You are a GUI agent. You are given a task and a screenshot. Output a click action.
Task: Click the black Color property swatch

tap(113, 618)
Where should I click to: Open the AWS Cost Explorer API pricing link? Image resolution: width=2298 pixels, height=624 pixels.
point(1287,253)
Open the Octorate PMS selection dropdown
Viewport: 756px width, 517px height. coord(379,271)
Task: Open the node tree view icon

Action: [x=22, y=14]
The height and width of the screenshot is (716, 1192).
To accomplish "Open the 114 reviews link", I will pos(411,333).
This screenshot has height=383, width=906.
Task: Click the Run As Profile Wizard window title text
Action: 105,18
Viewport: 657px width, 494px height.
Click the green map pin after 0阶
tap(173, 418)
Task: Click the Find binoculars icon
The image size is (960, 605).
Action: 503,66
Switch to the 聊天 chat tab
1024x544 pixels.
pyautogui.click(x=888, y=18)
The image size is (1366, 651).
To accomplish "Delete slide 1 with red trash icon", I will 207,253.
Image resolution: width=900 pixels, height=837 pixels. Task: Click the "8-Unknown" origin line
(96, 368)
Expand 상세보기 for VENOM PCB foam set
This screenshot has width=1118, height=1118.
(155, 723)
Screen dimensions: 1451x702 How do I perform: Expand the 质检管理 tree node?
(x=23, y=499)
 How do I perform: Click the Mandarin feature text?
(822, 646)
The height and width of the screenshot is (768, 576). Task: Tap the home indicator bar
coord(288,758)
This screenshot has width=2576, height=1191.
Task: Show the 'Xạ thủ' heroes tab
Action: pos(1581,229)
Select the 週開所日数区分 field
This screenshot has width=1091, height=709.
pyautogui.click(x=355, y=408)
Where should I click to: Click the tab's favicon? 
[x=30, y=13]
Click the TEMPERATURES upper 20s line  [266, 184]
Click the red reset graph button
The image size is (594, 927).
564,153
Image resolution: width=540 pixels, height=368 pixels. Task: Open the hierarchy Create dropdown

**What the task asks**
List every line in the rows above that contains the string "size". Case counts, so uppercase and lowercase letters must match.

**Result of this exercise**
The image size is (960, 605).
The image size is (1366, 651).
The image size is (594, 927).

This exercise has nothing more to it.